When I first saw this video cruelly skewering the pretensions of underpass Goths, I was of course tempted to react with amused contempt. I hate Goths; who doesn't? People used to accuse me of being a Goth and I loathed that. Those po-faced, self-important, whey-faced losers! The style has remained amazingly unchanged for the last 30 years: the I-feel-so-sorry-for-myself pout, the over-egged black-is-how-I-feel-on-the-inside melodrama, the black lipstick, the stack heels ... Particularly in this clip, despite some decidedly non-canon outfits (neon? White?), the self-importance is quite overpowering. What's not to dislike? On the principle that the best way to attack someone is not to attack them, but to make fun of them, what better than a humiliating soundtrack comprising the theme fromThomas the Tank Engine to accompany their earnest, yet supremely self-conscious bopping?

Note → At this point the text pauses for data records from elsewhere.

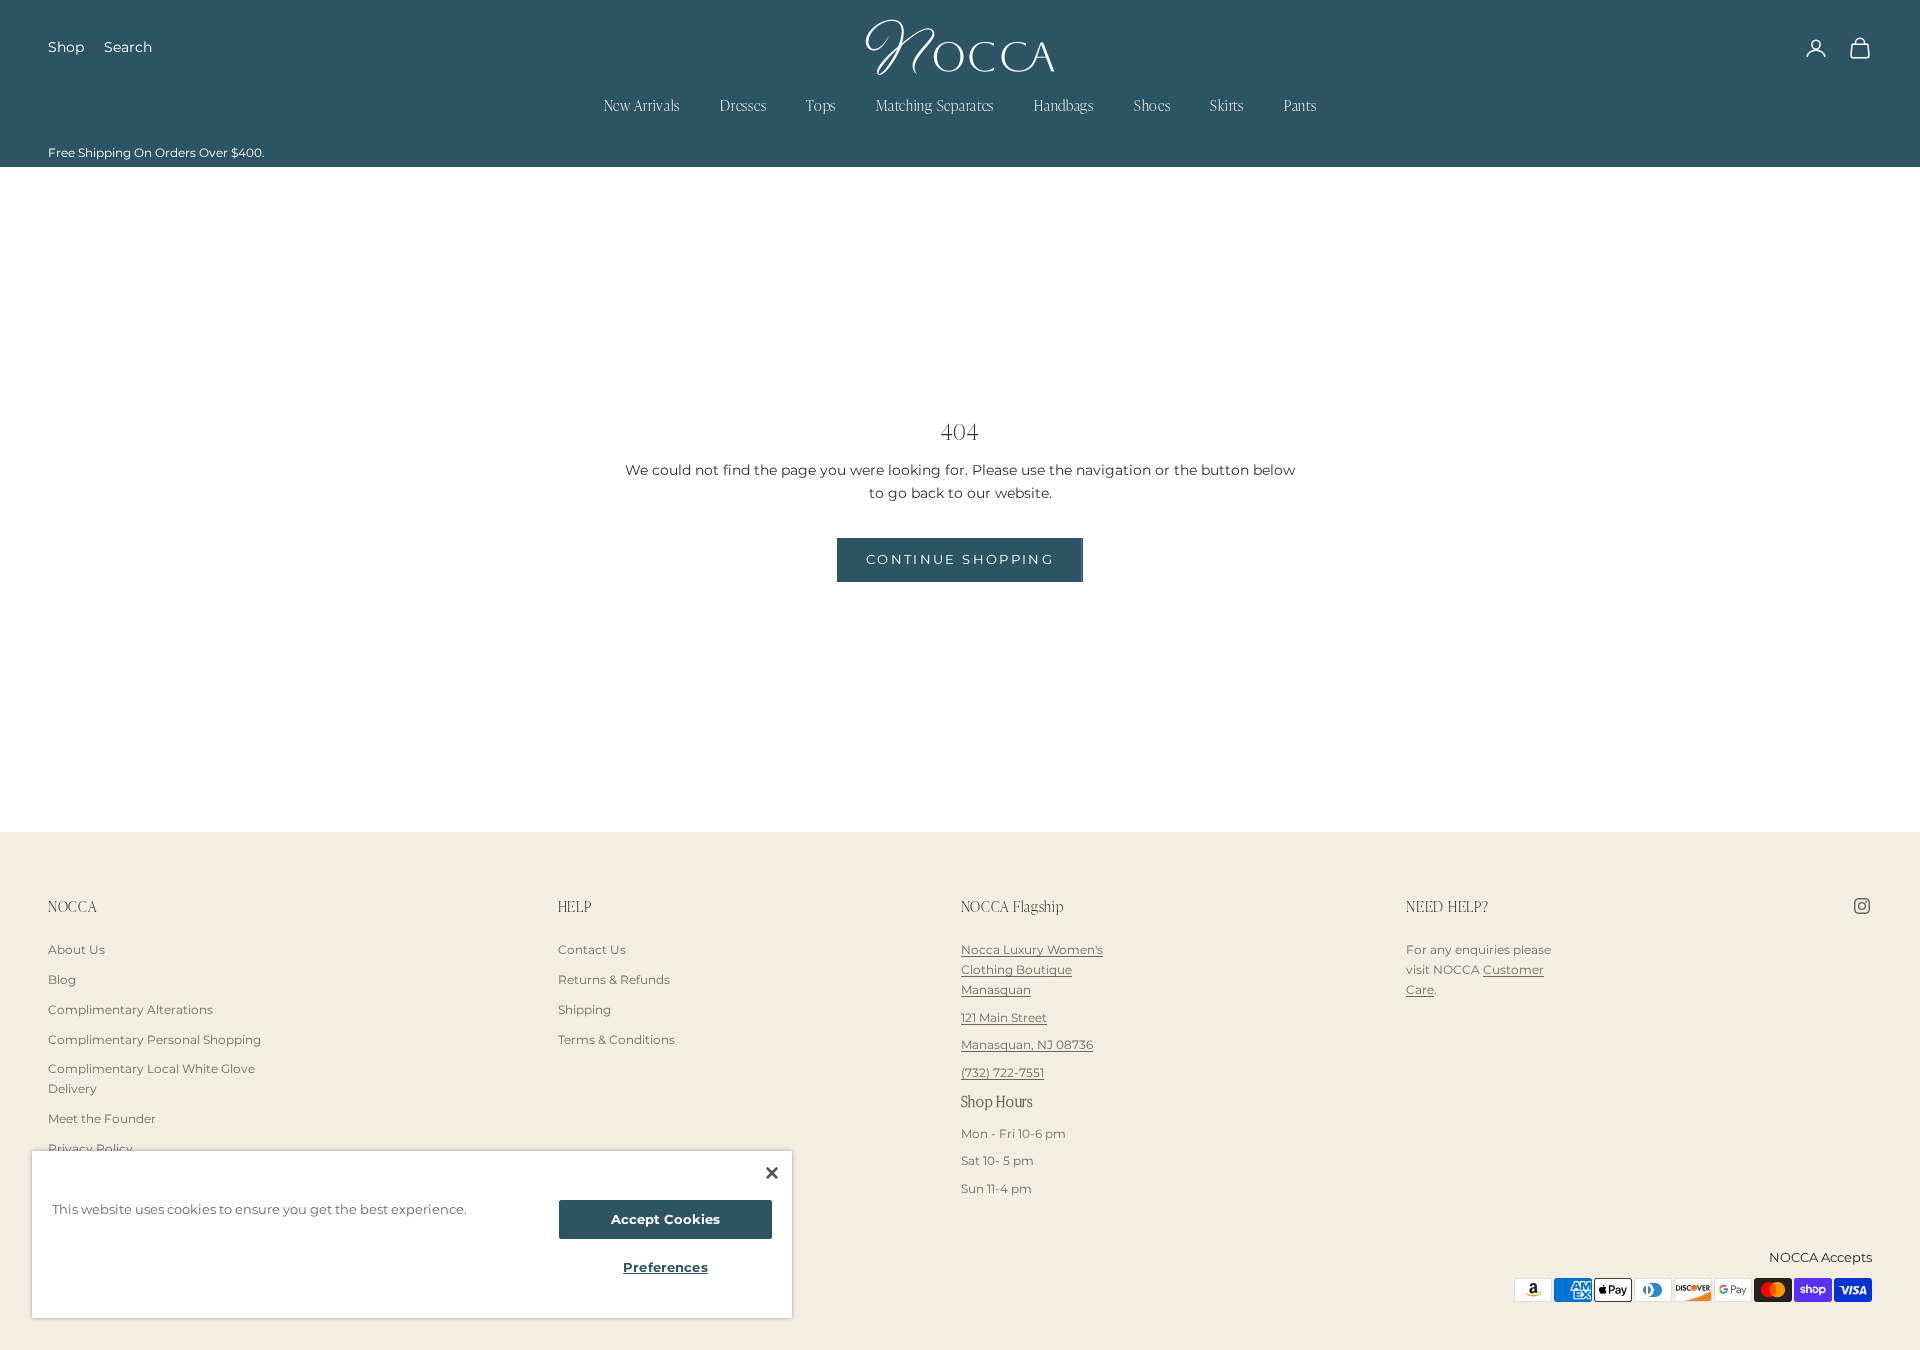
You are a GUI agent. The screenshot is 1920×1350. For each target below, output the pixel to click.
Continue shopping (960, 559)
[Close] (772, 1173)
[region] (412, 1234)
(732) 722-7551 (1002, 1072)
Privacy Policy (90, 1148)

But on reflection, I couldn't help feeling a bit sorry for them. A bunch of misfits, universally execrated wretches, chronically misunderstood, a cohort of loners and losers, having a bit of fun the only way they know how and expressing their feelings of angst under a bridge... Not really harming anyone, and maybe my contempt is just another version of the bullying they have experienced all their lives?

(Not you, Marilyn Manson - you saw all that and you wanted to make money out of pretending to be part of it.)

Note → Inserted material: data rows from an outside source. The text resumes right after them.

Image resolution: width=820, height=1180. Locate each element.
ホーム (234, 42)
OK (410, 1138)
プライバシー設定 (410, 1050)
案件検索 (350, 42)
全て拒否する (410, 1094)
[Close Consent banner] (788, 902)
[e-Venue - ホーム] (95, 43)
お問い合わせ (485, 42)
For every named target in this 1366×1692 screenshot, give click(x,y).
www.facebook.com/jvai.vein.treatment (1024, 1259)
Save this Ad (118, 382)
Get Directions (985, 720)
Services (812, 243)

Maybe my contempt is just another manifestation of the epidemic of hate and polarisation that the Internet amplifies. So I have thought better of it. There are worse ways to spend your time - maybe "being in a gang called the Disciples, high on crack and toting a machine gun".

I've got to comment from a purely aesthetic point of view, however - that really is taking the concept of "dancing" and making it into something ugly.

(It is also an extremely funny video.)

Saturday, February 07, 2015

O whistle and I’ll come to you, my lad

The title of this post is one of the scariest ghost stories ever written, which was told to me as a child and which still haunts me. The content of this post is less elegant: the story of my encounter with a  thoroughly disagreeable person on my daily cycle to work.

I was reading yesterday about a troll’s response to someone whom he cruelly attacked by impersonating her dead father on Twitter (an act even more despicable than the foul remark that Julia Gillard’s father must have “died of shame”). He said that his reaction to her was not even about her feminist views; she just “seemed so happy in yourself, and I didn’t like that”.

My daily cycle route takes me along a cycle path for about 3km, then through a park for another 2km, on a very safe, wide road with a marked cycle path. Often I’m in a good mood: the sun is shining, the trees are green, I have a happy home life, and work is usually going well. On this occasion I was whistling to myself as I cycled along. At the lights, a cyclist in front of me (young-ish, dark haired, wearing one of those German infantry cycle helmets) turned around and gave me what I subsequently realized was a Hard Stare. I said “Good morning!” and thought no more of it. The lights changed, she cycled ahead and I continued to cycle along whistling to myself. At the next lights, however, she turned round and we had the following exchange:

Ms Malcontent (angrily): “Are you doing that deliberately just to be annoying? Because it’s really annoying”.

Me (surprised): “No – I was doing it because I was happy.”

Ms Malcontent (more angrily): “Well stop doing it because it’s really annoying”.

Me: “You must be very unhappy. I hope you don’t behave like this towards your work colleagues”.

Ms Malcontent (nastily): “Only the really annoying ones. Like YOU”.

Me: “When you get to work and tell your colleagues about this encounter, they’ll nod and smile and agree with you, but secretly they’ll be thinking ‘Oh My God, what’s wrong with her? She must be really unhappy.’ Because that’s what I think.”

Ms Malcontent: Nothing (already self-righteously cycling off).

I did examine my conscience after this encounter – was I whistling too loudly? Is it really annoying? But also asking myself: did this person have any right to say this to me so aggressively? I decided in the end not to take it personally; here I’d encountered someone very unhappy, with who knows what terrible things happening in her life, to the extent that she thought it was OK to be vilely rude to a stranger.